▶ _Texte à lire_:
↓↓↓
Bien qu’on puisse taxer Folle de livre indécent à cause des nombreuses références qui y sont faites à l’industrie du sexe (la prostitution et la cyberpornographie) et de la nature explicite de plusieurs de ses passages (dont la description détaillée de l’avortement), l’impudeur du récit réside en fait dans l’intensité des sentiments qui prennent l’héroïne à bras le corps et qu’elle ne cherche jamais à estomper dans sa lettre. Sa volonté d’avoir son amant pour elle seule – et de lui appartenir totalement – est telle qu’elle devient victime de son amour fou. Or dans son travail d’écriture finement ourlé, Nelly s’impose au contraire comme une femme pudique pour qui le pseudonyme et le genre autofictif sont autant de moyen d’être vraie, de raconter son désespoir sans pour autant en faire un spectacle comme c’est le cas avec sa folie amoureuse. Avoir un homme, être une auteure ; c’est entre ces deux pôles, entre l’impudeur et la pudeur, qu’il faut chercher Nelly.
Avoir : l’impudeur de l’amour fou
D’une seule traite je t’ai dit […] qu’en général, les hommes me trouvaient folle […], je t’ai remis ce soir là ma feuille de route, je t’ai donné par avance et une à une les raisons pour lesquelles tu cesserais de m’aimer. (Arcan 2005, pp. 155-156)
Il y a, dès les premières lignes de Folle, un fossé profond, infranchissable, qui sépare Nelly de son amant et qui traverse sa lettre jusqu’à sa conclusion, à savoir les origines françaises de celui-ci : « Aujourd’hui, je sais que je t’ai aimé à cause de ton accent de Français où s’entendait la race des poètes et des penseurs venus de l’autre côté du monde pour remplir nos écoles. » (2005, 7) Vaincue, la narratrice se donne le rôle d’aliénée auquel sa condition de femme, d’amoureuse et de Québécoise la condamne. Devant la grandeur de l’homme qui l’écrase de sa haute taille, de ses désirs et de ses origines, elle accepte d’entrée le jeu de la soumission qui vient main dans la main avec cet amour-là : « Moi qui pliais attentive au son de ta voix et qui m’agenouillais pour baiser tes genoux en fermant les yeux, tu possédais déjà tout. » (2005, 39) Le rapport de force ainsi tissé entre elle et lui se prolonge jusque dans leurs ébats où chacun doit garder sa place pour que le désir de l’homme soit préservé et, par la force des choses, la possibilité même de l’amour entre eux :
Souvent au lit tu m’attachais et tu me prenais dans le manque de préparation pour me donner l’aspect d’une femme en lutte, parfois tu me frappais en dosant tes élans et souvent, le plaisir me tirait hors du corps. Par la suite, c’est moi-même qui te le demandais et ça t’en a enlevé le goût. Tu m’aimais en colon. (2005, 176)
↑↑↑
▶ _Extrait source_:
↓↓↓
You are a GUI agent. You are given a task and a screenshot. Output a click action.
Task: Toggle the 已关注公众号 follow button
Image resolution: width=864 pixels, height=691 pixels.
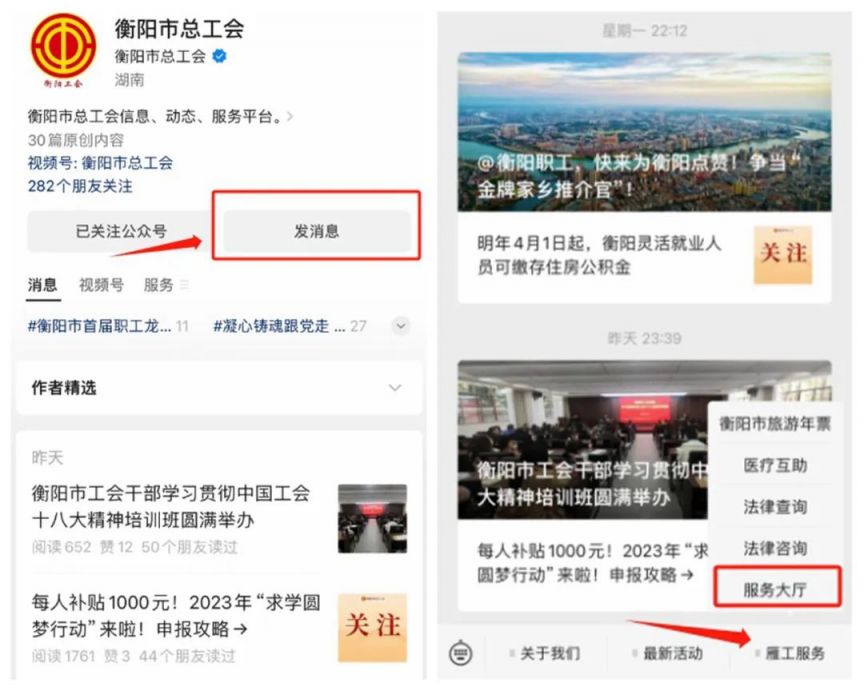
↑↑↑
▶ _À faire_:
**a)** Citez le texte sur le roman Folle, depuis "Avoir : l’impudeur" jusqu'à "2005, pp. 155-156)" inclus.
**b)** Prolongez le texte sur le roman Folle à partir de l'endroit où il s'arrête.
Le matériel n'entre pas en jeu ici.

▶ _Résultats obtenus_:
**a)**
Avoir : l’impudeur de l’amour fou
D’une seule traite je t’ai dit […] qu’en général, les hommes me trouvaient folle […], je t’ai remis ce soir là ma feuille de route, je t’ai donné par avance et une à une les raisons pour lesquelles tu cesserais de m’aimer. (Arcan 2005, pp. 155-156)

**b)**
De fait, celle qui l’aime en colonisée est systématiquement prise dans une logique dichotomique où France et Québec s’opposent, engendrant dans leur foulée une série de contradictions en grande partie responsables de la distance grandissante entre les amants. Si la France fait don à l’homme de la dignité, de la force, de la culture et de la pudeur de bon ton, le Québec n’a rien de mieux à offrir à la femme amoureuse que la honte, la faiblesse, les pulsions et l’impudeur des sentiments :
Mon premier livre t’avait rendu mal à l’aise parce qu’il en disait trop long et qu’il partait du ventre et devant les gens qui pleuraient en public, tu étais mal à l’aise aussi. Dans la vie ton malaise était tel que tu en parlais tout le temps, souvent tu disais admirer les Québécois pour leur sans-gêne, leur aisance dans les situations délicates, tu les trouvais sans prétention et spontanés. Dans ta mythologie de Français, les Québécois étaient beaucoup plus près des instincts et de la terre et ne s’embarrassaient pas avec les manières, les Québécois avaient une mentalité de village et vivaient à la bonne franquette, mais les femmes tombaient facilement pour les Français parce que derrière leur sauvagerie, elles rêvaient d’élévation sociale. (2005, 174)
Le rêve de s’élever au-dessus de sa condition de « sauvage », c’est-à-dire de Québécoise, viendrait forcément de pair avec l’abdication des ambitions littéraires de la narratrice dont la facture du premier livre, intitulé Putain (à l’instar du premier livre publié par l’auteure de Folle), semble à la perfection « québécoise ».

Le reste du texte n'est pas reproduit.